Lawyers for the National Security Council and the Justice Department expressed reservations about opening a criminal case, in part because Mr. Trump’s public statements made it seem like an overtly political act, according to two officials briefed on the discussions. Others noted that a federal judge this summer said that Mr. Bolton may have broken the law, and that the case had merit.
Mr. Bolton had agreed to let national security officials review any book he might eventually write before publication in order to make sure that it contained no classified information. The department accused Mr. Bolton of giving Simon & Schuster permission to publish his book before he had official signoff that his prepublication review was complete. It also sued to halt publication.
But the department sued Mr. Bolton just a week before his book was set to hit retailers in June, and a federal judge said that it was too late to keep the book out of the hands of readers.
“With hundreds of thousands of copies around the globe — many in newsrooms — the damage is done,” wrote Judge Royce C. Lamberth of the Federal District Court of the District of Columbia.
But in his opinion, Judge Lamberth also suggested that Mr. Bolton could be criminally prosecuted if he did indeed allow the book to be published before he received final official notice that the government’s review was complete.
“Bolton has gambled with the national security of the United States,” Judge Lamberth wrote. “He has exposed his country to harm and himself to civil (and potentially criminal) liability. But these facts do not control the motion before the court.”
After viewing classified declarations and discussing them in a closed hearing, Judge Lambert also said that he was “persuaded that defendant Bolton likely jeopardized national security by disclosing classified information in violation of his nondisclosure agreement obligations.”
Mr. Bolton’s lawyer, Charles J. Cooper, rejected the judge’s view. “We respectfully take issue, however, with the court’s preliminary conclusion at this early stage of the case that Ambassador Bolton did not comply fully with his contractual prepublication obligation to the government,” Mr. Cooper said in a statement this summer. “The full story of these events has yet to be told — but it will be.”
At issue is whether Mr. Bolton received signoff from the government that prepublication review process was complete.

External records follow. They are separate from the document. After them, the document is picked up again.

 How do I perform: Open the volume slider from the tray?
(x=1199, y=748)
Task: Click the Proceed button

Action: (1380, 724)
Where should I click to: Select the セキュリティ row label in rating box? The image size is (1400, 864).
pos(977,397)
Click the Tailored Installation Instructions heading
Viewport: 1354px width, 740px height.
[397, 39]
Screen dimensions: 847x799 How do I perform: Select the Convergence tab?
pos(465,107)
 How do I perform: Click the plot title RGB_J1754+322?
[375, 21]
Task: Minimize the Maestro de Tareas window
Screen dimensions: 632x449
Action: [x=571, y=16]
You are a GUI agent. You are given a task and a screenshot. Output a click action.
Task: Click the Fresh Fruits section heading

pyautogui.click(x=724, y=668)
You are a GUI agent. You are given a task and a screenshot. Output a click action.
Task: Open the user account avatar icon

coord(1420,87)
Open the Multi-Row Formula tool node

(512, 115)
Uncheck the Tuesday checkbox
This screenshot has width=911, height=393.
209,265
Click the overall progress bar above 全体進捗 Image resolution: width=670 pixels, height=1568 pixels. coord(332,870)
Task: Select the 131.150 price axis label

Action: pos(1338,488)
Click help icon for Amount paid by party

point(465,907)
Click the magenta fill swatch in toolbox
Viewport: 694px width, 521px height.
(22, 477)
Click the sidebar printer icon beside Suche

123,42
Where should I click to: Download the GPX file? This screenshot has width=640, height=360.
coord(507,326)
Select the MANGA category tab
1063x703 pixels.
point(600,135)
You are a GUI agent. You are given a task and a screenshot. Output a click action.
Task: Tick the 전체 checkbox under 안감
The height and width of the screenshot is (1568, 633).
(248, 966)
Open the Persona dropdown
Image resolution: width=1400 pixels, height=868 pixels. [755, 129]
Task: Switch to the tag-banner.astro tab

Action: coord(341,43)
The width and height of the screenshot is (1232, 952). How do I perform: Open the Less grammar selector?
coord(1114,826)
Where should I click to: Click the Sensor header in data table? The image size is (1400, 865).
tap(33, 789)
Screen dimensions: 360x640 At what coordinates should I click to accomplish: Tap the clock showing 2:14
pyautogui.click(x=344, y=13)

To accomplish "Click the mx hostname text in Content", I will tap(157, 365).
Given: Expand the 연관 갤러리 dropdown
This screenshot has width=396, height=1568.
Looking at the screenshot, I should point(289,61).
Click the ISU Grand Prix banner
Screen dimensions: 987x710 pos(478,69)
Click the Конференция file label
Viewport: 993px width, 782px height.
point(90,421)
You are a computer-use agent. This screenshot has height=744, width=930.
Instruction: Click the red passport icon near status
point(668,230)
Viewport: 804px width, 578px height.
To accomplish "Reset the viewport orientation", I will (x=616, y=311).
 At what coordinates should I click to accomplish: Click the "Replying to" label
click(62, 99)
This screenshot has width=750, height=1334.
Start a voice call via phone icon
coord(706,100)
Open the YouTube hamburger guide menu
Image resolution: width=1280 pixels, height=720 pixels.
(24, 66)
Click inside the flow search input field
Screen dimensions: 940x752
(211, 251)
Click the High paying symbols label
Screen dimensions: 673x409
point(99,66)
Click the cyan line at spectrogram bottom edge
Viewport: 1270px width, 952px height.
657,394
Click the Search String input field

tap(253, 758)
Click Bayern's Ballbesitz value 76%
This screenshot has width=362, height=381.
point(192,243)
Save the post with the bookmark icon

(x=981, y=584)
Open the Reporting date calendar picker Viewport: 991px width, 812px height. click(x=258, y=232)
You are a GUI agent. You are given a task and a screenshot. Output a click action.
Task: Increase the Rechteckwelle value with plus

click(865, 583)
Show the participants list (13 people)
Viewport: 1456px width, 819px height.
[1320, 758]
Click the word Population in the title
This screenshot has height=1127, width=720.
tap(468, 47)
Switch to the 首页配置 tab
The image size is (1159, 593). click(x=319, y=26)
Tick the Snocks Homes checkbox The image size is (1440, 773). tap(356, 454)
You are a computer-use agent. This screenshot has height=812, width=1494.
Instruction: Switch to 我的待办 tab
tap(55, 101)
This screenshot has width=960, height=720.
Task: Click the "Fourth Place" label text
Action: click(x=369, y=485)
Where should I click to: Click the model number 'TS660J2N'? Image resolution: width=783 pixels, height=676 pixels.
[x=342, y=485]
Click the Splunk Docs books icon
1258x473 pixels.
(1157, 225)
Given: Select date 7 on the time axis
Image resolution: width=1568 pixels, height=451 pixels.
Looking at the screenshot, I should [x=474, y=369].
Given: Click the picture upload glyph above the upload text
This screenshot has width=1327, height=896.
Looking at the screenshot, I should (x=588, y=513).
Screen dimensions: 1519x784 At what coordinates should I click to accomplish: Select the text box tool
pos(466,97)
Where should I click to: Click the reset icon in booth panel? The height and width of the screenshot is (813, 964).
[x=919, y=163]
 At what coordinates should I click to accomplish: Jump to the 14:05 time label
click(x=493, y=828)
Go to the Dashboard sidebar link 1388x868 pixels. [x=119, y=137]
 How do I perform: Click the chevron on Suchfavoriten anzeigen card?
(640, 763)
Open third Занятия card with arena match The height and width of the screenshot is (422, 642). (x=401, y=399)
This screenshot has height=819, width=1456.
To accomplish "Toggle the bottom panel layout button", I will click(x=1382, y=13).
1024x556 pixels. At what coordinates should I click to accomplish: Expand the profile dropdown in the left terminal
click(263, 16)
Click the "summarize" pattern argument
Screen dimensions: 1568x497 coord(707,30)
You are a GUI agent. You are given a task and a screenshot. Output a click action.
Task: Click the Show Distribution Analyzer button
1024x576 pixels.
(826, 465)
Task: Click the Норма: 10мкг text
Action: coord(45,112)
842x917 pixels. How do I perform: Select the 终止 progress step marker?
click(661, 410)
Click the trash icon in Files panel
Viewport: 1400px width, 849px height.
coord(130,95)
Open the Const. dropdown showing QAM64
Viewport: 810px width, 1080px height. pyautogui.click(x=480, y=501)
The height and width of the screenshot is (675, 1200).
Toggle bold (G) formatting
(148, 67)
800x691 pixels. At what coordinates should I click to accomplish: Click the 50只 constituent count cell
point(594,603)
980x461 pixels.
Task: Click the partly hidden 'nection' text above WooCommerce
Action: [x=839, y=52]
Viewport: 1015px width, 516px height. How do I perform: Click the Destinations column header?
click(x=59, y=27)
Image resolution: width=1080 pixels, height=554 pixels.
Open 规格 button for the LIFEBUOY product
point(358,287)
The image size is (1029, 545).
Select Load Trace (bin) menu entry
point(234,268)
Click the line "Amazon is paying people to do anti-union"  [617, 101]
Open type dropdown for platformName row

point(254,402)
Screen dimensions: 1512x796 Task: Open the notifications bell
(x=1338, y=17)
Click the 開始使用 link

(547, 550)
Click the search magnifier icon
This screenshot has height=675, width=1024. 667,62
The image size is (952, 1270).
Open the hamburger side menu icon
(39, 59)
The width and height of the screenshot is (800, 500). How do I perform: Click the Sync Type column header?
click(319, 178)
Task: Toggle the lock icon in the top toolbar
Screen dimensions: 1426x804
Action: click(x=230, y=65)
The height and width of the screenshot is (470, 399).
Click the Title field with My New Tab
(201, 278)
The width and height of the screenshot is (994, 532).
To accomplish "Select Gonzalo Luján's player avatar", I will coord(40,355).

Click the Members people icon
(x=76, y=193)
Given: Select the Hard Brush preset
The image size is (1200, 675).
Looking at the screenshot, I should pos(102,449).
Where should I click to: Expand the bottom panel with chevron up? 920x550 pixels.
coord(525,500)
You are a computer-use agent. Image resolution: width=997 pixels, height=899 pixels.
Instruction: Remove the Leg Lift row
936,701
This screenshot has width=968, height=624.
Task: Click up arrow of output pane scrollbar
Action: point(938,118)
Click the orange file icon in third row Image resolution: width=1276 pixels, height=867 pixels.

Mr. Cooper has accused the administration of slow-walking the process in order to keep Mr. Bolton from revealing embarrassing information about Mr. Trump. The administration has said that Mr. Bolton unlawfully disclosed classified information.
In an email, the National Security Council’s top official for prepublication review said she was satisfied with the edits that Mr. Bolton had made to address her concerns about classified information.
But the White House initiated another review without notifying Mr. Bolton, and the official involved in that review said in an affidavit that he found multiple instances of classified information in the manuscript as part of that process.
Even though Mr. Bolton did not receive a final approval letter from the White House, he told Simon & Schuster to publish anyway.
Separate from the criminal investigation, Mr. Bolton still faces civil litigation that could force him to forfeit the proceeds from his book to the government, as punishment for breaching his prepublication review agreement.
Judge Lamberth, who is overseeing the litigation over the book proceeds, wrote in June that Mr. Bolton could have sued the government instead of unilaterally publishing if he was unhappy with the delay.
“This was Bolton’s bet: If he is right and the book does not contain classified information, he keeps the upside mentioned above; but if he is wrong, he stands to lose his profits from the book deal, exposes himself to criminal liability, and imperils national security,” he wrote. “Bolton was wrong.”